● **Set exercise**: Reproduce the listing below with every occurrence of "お知らせ" changed to "ご案内" and all other text left unaltered. Omit the pictures from your answer.

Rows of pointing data
━━━━━━━━━━━━━━━━━━━━
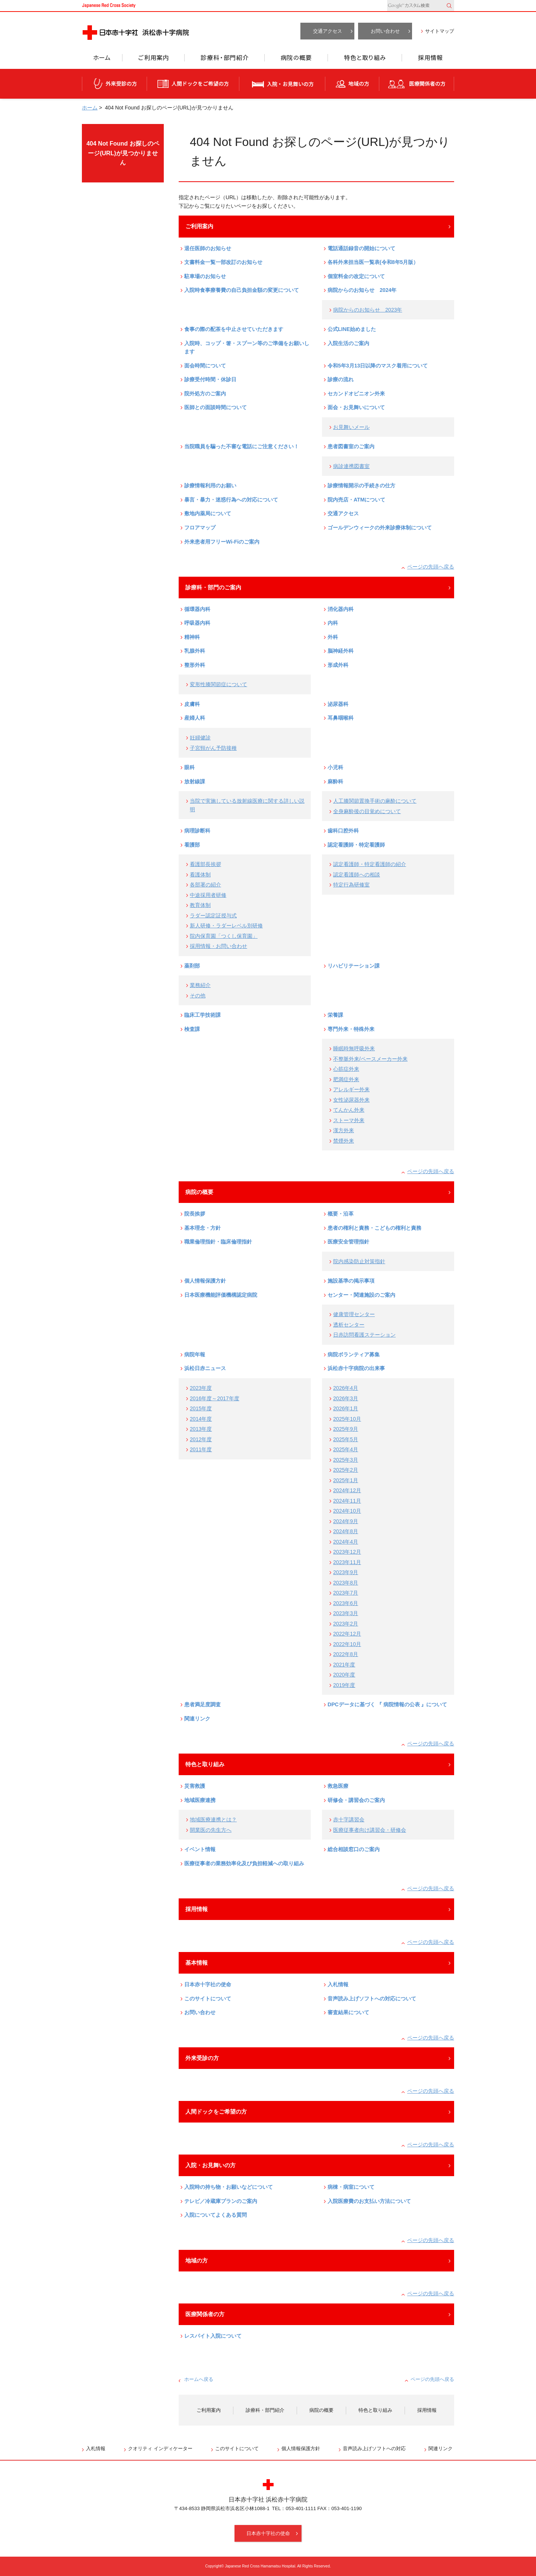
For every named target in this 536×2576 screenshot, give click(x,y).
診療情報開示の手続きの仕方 (361, 485)
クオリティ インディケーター (160, 2448)
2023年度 (201, 1388)
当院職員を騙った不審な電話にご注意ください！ (241, 446)
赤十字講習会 (348, 1819)
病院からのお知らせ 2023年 (367, 310)
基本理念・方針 (202, 1228)
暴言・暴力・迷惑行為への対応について (231, 500)
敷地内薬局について (207, 513)
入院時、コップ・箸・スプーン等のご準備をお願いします (246, 347)
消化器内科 (341, 609)
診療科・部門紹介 (225, 59)
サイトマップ (439, 31)
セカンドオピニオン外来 (356, 394)
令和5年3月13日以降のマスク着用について (378, 366)
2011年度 (201, 1449)
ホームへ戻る (198, 2379)
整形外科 (194, 665)
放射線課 (194, 781)
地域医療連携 (200, 1800)
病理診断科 (197, 831)
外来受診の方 (114, 84)
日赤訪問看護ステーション (364, 1335)
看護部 (192, 845)
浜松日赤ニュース (205, 1368)
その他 (197, 996)
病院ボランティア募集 (354, 1354)
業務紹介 (200, 985)
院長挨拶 (194, 1214)
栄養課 (335, 1015)
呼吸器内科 (197, 623)
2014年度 (201, 1419)
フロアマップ (200, 528)
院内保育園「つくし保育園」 (224, 936)
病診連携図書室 (351, 466)
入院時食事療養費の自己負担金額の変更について (241, 290)
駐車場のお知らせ (205, 276)
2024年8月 (345, 1531)
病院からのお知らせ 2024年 (362, 290)
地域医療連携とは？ (213, 1819)
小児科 (335, 767)
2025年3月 (345, 1460)
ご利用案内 (153, 59)
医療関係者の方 (416, 84)
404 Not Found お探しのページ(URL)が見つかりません (122, 153)
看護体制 (200, 875)
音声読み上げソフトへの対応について (372, 1999)
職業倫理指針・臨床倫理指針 (218, 1242)
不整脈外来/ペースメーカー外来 (370, 1059)
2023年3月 (345, 1613)
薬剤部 (192, 966)
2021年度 (344, 1665)
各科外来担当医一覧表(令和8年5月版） (373, 262)
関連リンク (197, 1719)
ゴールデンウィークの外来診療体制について (380, 528)
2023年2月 (345, 1624)
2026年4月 (345, 1388)
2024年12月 (347, 1490)
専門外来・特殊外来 (351, 1029)
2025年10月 (347, 1419)
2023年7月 (345, 1593)
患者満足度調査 (202, 1704)
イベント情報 (200, 1849)
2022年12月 (347, 1634)
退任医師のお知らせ (207, 248)
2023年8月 (345, 1583)
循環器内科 (197, 609)
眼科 (189, 767)
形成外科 (338, 665)
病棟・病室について (351, 2187)
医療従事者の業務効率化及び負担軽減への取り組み (244, 1863)
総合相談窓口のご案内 (354, 1849)
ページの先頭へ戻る (430, 567)
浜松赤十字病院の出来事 (356, 1368)
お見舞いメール (351, 427)
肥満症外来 (346, 1079)
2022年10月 (347, 1644)
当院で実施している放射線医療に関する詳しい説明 (247, 805)
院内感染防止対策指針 (359, 1261)
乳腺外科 (194, 651)
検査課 (192, 1029)
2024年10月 (347, 1511)
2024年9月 (345, 1521)
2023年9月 (345, 1572)
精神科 (192, 637)
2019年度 (344, 1685)
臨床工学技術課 (202, 1015)
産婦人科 (194, 718)
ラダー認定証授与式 (213, 915)
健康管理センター (354, 1314)
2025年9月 (345, 1429)
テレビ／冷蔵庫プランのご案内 (220, 2201)
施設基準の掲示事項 (351, 1281)
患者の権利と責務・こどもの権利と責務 (374, 1228)
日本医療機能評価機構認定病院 (220, 1295)
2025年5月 (345, 1439)
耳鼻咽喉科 (341, 718)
━━━━━━━━━━━━━━━━━━━━
● **Answer to this exercise**:
For every named target in this 536×2576 screenshot, give click(x,y).
診療情報開示の手続きの仕方 (361, 485)
クオリティ インディケーター (160, 2448)
2023年度 (201, 1388)
当院職員を騙った不審な電話にご注意ください！ (241, 446)
赤十字講習会 (348, 1819)
病院からのご案内 2023年 (367, 310)
基本理念・方針 (202, 1228)
暴言・暴力・迷惑行為への対応について (231, 500)
敷地内薬局について (207, 513)
入院時、コップ・箸・スプーン等のご準備をお願いします (246, 347)
消化器内科 (341, 609)
診療科・部門紹介 (225, 59)
サイトマップ (439, 31)
セカンドオピニオン外来 (356, 394)
令和5年3月13日以降のマスク着用について (378, 366)
2011年度 (201, 1449)
ホームへ戻る (198, 2379)
整形外科 (194, 665)
放射線課 (194, 781)
地域医療連携 (200, 1800)
病理診断科 (197, 831)
外来受診の方 (114, 84)
日赤訪問看護ステーション (364, 1335)
看護部 (192, 845)
浜松日赤ニュース (205, 1368)
その他 (197, 996)
病院ボランティア募集 (354, 1354)
業務紹介 (200, 985)
院長挨拶 (194, 1214)
栄養課 (335, 1015)
呼吸器内科 (197, 623)
2014年度 (201, 1419)
フロアマップ (200, 528)
院内保育園「つくし保育園」 (224, 936)
病診連携図書室 (351, 466)
入院時食事療養費の自己負担金額の変更について (241, 290)
駐車場のご案内 (205, 276)
2024年8月 (345, 1531)
病院からのご案内 2024年 (362, 290)
地域医療連携とは？ (213, 1819)
小児科 (335, 767)
2025年3月 (345, 1460)
ご利用案内 (153, 59)
医療関係者の方 (416, 84)
404 Not Found お探しのページ(URL)が見つかりません (122, 153)
看護体制 (200, 875)
音声読み上げソフトへの対応について (372, 1999)
職業倫理指針・臨床倫理指針 (218, 1242)
不整脈外来/ペースメーカー外来 (370, 1059)
2023年3月 (345, 1613)
薬剤部 (192, 966)
2021年度 (344, 1665)
各科外来担当医一覧表(令和8年5月版） (373, 262)
関連リンク (197, 1719)
ゴールデンウィークの外来診療体制について (380, 528)
2023年2月 (345, 1624)
2026年4月 (345, 1388)
2024年12月 (347, 1490)
専門外来・特殊外来 (351, 1029)
2025年10月 (347, 1419)
2023年7月 (345, 1593)
患者満足度調査 (202, 1704)
イベント情報 (200, 1849)
2022年12月 (347, 1634)
退任医師のご案内 (207, 248)
2023年8月 (345, 1583)
循環器内科 (197, 609)
眼科 (189, 767)
形成外科 (338, 665)
病棟・病室について (351, 2187)
医療従事者の業務効率化及び負担軽減への取り組み (244, 1863)
総合相談窓口のご案内 (354, 1849)
ページの先頭へ戻る (430, 567)
浜松赤十字病院の出来事 (356, 1368)
お見舞いメール (351, 427)
肥満症外来 (346, 1079)
2022年10月 (347, 1644)
当院で実施している放射線医療に関する詳しい説明 (247, 805)
院内感染防止対策指針 (359, 1261)
乳腺外科 (194, 651)
検査課 (192, 1029)
2024年10月 (347, 1511)
2024年9月 (345, 1521)
2023年9月 (345, 1572)
精神科 (192, 637)
2019年度 (344, 1685)
臨床工学技術課 (202, 1015)
産婦人科 (194, 718)
ラダー認定証授与式 (213, 915)
健康管理センター (354, 1314)
2025年9月 (345, 1429)
テレビ／冷蔵庫プランのご案内 (220, 2201)
施設基準の掲示事項 (351, 1281)
患者の権利と責務・こどもの権利と責務 (374, 1228)
日本医療機能評価機構認定病院 (220, 1295)
2025年5月 (345, 1439)
耳鼻咽喉科 (341, 718)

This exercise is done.